(begin)

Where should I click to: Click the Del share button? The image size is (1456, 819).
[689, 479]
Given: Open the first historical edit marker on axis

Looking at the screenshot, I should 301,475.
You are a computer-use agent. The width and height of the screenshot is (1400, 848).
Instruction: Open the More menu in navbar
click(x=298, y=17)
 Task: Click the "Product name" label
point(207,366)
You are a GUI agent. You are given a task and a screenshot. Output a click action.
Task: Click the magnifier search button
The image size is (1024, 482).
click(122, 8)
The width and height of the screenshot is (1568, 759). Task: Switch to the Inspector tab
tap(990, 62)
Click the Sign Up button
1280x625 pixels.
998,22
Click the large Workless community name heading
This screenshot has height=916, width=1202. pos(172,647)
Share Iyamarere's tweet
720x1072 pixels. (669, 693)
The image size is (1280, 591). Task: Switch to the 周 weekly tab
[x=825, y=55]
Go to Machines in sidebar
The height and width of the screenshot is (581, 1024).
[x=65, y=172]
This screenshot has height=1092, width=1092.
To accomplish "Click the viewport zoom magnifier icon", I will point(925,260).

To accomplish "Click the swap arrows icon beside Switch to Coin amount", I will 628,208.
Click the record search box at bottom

(end)

Task goal:
Reproduce all of the records above verbatim, keeping every line in its original order.

Written response:
Where should I click to: Click the Del share button? The image size is (1456, 819).
[689, 479]
Given: Open the first historical edit marker on axis

Looking at the screenshot, I should 301,475.
You are a computer-use agent. The width and height of the screenshot is (1400, 848).
Instruction: Open the More menu in navbar
click(x=298, y=17)
 Task: Click the "Product name" label
point(207,366)
You are a GUI agent. You are given a task and a screenshot. Output a click action.
Task: Click the magnifier search button
The image size is (1024, 482).
click(122, 8)
The width and height of the screenshot is (1568, 759). Task: Switch to the Inspector tab
tap(990, 62)
Click the Sign Up button
1280x625 pixels.
998,22
Click the large Workless community name heading
This screenshot has height=916, width=1202. pos(172,647)
Share Iyamarere's tweet
720x1072 pixels. (669, 693)
The image size is (1280, 591). Task: Switch to the 周 weekly tab
[x=825, y=55]
Go to Machines in sidebar
The height and width of the screenshot is (581, 1024).
[x=65, y=172]
This screenshot has height=1092, width=1092.
To accomplish "Click the viewport zoom magnifier icon", I will point(925,260).

To accomplish "Click the swap arrows icon beside Switch to Coin amount", I will 628,208.
Click the record search box at bottom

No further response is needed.